Here are some of the best food stories we came across this week:
- Bomb Sniffing Technology Used to Detect Ripe Produce – The same lab at MIT’s Institute for Soldier Nanotechnologies that developed dog-level ultra-trace-sensing equipment for detecting the chemicals used in bombs is now being used to sniff out the chemical vapor signatures of ripe produce by measuring the trace amounts of ethylene gas being emitted, thus reducing food waste for grocers and other retailers.

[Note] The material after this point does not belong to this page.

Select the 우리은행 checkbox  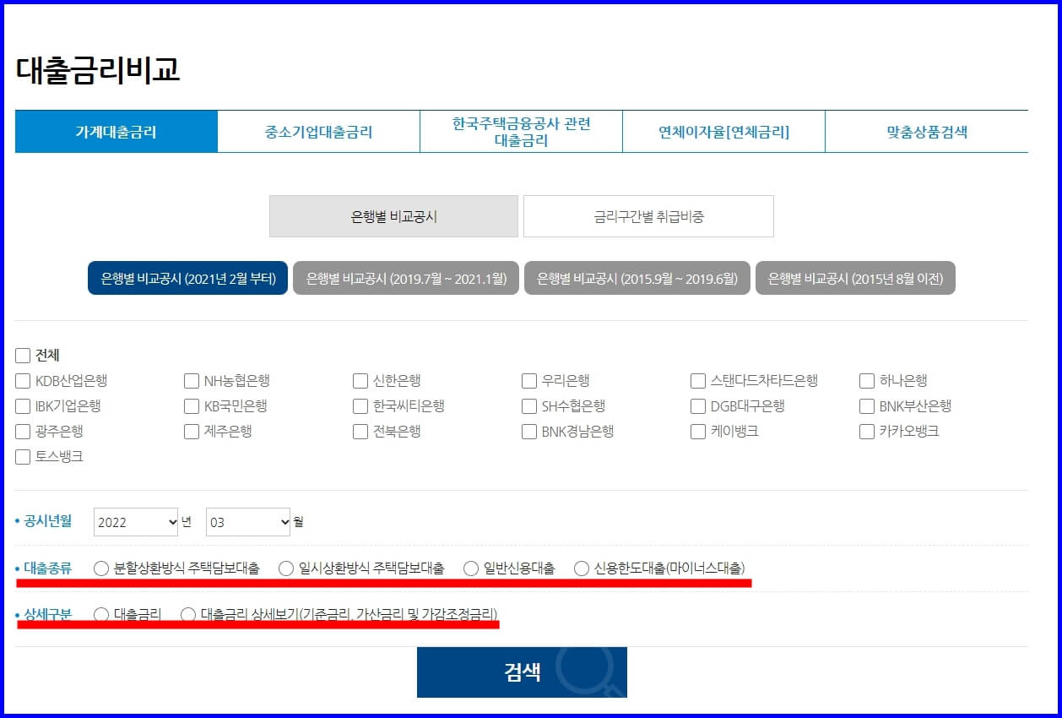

- First Global Standards for Salmon Farming – A consortium of scientists, environmental agencies, governments and commercial fishing executives has developed the first set of universal standards for salmon farming. The process took eight years and a great deal of discussion and research. It entails 100 fish-farming standards, from the construction of cages to antibiotic use. These standards would allow certified aquaculture farms to use a label on packaging declaring the fish A.S.C. Certified.

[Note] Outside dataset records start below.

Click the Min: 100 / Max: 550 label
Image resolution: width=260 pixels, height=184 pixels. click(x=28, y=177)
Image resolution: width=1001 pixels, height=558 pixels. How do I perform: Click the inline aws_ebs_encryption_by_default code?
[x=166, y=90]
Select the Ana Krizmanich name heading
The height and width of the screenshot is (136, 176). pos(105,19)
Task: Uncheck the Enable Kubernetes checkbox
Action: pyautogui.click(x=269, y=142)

- “Big Organic” has Become Unnatural – Has the organic movement become a victim of its own success? Organic food has become a wildly lucrative business for Big Food and a premium-price-means-premium-profit section of the grocery store. The industry’s image — contented cows grazing on the green hills of family-owned farms — is mostly pure fantasy. Or rather, pure marketing. Big Food, it turns out, has spawned what might be called Big Organic.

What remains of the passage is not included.